Sinularin Selectively Kills Breast Cancer Cells Showing G2/M Arrest, Apoptosis, and Oxidative DNA Damage

• Published in: Molecules (Basel, Switzerland) Vol. 23; no. 4; p. 849
• Main Authors: Huang, Hurng-Wern, Tang, Jen-Yang, Ou-Yang, Fu, Wang, Hui-Ru, Guan, Pei-Ying, Huang, Chiung-Yao, Chen, Chung-Yi, Hou, Ming-Feng, Sheu, Jyh-Horng, Chang, Hsueh-Wei
• Format: Journal Article
• Language: English
• Published: Switzerland MDPI AG 08.04.2018; MDPI
• Subjects: Apoptosis; Breast cancer; Deoxyribonucleic acid; DNA; DNA damage; Flow cytometry; marine natural product; oxidative stress; Reactive oxygen species; SKBR3; soft coral; apoptosis; marine natural product; soft coral; oxidative stress; SKBR3
• ISSN: 1420-3049; 1420-3049
• DOI: 10.3390/molecules23040849

The natural compound sinularin, isolated from marine soft corals, is antiproliferative against several cancers, but its possible selective killing effect has rarely been investigated.
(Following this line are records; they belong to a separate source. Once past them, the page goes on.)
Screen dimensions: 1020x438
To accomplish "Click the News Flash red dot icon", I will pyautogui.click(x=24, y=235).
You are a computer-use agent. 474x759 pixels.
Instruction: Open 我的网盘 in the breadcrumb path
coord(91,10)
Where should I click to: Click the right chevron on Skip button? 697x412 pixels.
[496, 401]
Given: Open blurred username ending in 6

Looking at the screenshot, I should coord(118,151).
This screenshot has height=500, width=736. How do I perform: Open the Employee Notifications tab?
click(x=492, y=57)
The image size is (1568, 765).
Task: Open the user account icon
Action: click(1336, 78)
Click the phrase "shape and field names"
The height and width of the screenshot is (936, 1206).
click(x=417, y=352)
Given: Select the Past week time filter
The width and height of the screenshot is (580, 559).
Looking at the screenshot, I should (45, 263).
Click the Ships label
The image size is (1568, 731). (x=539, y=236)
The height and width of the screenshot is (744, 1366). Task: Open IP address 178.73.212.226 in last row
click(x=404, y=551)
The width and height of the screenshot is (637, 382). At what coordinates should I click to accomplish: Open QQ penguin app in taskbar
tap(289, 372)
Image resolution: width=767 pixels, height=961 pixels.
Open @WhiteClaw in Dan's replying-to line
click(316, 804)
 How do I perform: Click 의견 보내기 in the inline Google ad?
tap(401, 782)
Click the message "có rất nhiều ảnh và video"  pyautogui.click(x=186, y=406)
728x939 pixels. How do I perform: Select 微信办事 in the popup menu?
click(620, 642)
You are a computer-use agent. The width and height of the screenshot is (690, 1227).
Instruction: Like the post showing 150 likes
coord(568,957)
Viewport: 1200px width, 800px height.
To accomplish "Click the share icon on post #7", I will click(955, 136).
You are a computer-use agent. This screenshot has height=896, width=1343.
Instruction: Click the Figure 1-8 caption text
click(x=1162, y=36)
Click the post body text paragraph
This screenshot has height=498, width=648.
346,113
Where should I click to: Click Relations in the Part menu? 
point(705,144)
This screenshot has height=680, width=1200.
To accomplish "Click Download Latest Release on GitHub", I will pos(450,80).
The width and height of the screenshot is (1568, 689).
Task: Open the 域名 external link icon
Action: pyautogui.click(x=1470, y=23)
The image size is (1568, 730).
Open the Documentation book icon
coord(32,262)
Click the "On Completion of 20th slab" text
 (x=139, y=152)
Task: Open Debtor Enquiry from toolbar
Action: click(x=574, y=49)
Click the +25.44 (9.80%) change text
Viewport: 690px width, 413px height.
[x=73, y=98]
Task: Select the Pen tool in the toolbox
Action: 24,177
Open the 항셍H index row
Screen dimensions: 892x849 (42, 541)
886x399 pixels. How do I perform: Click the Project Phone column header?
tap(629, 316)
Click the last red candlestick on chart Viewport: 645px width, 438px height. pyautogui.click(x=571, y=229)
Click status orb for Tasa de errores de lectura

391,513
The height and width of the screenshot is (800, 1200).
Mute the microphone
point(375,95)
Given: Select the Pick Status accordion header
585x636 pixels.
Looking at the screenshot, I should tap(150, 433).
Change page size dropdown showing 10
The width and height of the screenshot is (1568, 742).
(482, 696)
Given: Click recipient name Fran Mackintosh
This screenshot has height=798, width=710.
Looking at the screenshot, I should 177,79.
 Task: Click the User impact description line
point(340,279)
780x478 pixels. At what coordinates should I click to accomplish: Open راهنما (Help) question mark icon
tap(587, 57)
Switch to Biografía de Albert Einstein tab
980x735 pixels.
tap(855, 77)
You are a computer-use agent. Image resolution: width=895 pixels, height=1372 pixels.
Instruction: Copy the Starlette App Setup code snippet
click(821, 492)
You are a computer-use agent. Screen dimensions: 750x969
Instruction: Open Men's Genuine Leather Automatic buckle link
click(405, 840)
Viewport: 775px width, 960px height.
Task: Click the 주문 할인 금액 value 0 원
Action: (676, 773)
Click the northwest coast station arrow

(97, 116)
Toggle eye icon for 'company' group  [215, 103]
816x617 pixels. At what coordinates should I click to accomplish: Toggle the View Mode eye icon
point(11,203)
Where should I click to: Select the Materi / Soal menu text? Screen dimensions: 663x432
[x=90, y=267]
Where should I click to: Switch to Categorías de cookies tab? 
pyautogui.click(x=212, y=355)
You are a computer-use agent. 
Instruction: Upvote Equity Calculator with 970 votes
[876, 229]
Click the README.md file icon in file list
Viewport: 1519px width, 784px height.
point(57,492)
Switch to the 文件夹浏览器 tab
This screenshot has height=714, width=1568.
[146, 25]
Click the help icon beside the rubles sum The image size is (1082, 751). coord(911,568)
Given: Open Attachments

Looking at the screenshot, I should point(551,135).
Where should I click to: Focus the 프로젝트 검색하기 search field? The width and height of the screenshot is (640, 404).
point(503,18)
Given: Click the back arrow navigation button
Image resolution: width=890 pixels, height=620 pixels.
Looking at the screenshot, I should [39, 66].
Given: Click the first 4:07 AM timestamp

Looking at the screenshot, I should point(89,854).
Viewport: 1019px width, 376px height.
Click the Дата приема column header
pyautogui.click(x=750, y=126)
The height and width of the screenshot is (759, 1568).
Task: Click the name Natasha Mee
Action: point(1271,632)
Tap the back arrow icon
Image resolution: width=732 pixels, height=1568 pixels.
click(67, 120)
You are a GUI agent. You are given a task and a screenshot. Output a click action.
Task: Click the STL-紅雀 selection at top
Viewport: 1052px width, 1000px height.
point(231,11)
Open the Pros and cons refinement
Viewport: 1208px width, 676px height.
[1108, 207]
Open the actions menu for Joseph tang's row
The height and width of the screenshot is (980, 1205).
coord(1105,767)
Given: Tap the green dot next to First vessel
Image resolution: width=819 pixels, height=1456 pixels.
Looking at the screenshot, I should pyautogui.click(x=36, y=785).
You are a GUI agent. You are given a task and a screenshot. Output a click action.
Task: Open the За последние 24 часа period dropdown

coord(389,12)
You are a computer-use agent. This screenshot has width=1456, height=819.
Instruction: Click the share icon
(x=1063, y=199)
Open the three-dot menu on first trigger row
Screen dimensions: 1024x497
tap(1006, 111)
This study investigates the selective killing potential and mechanisms of sinularin-treated breast cancer cells. In 3-(4,5-dimethylthiazol-2-yl)-5-(3-carboxymethoxyphenyl)-2-(4-sulfophenyl)-2H- tetrazolium, inner salt (MTS) assay, sinularin dose-responsively decreased the cell viability of two breast cancer (SKBR3 and MDA-MB-231) cells, but showed less effect on breast normal (M10) cells after a 24 h treatment. According to 7-aminoactinomycin D (7AAD) flow cytometry, sinularin dose-responsively induced the G2/M cycle arrest of SKBR3 cells. Sinularin dose-responsively induced apoptosis on SKBR3 cells in terms of a flow cytometry-based annexin V/7AAD assay and pancaspase activity, as well as Western blotting for cleaved forms of poly(ADP-ribose) polymerase (PARP), caspases 3, 8, and 9. These caspases and PARP activations were suppressed by N-acetylcysteine (NAC) pretreatment. Moreover, sinularin dose-responsively induced oxidative stress and DNA damage according to flow cytometry analyses of reactive oxygen species (ROS), mitochondrial membrane potential (MitoMP), mitochondrial superoxide, and 8-oxo-2′-deoxyguanosine (8-oxodG)). In conclusion, sinularin induces selective killing, G2/M arrest, apoptosis, and oxidative DNA damage of breast cancer cells.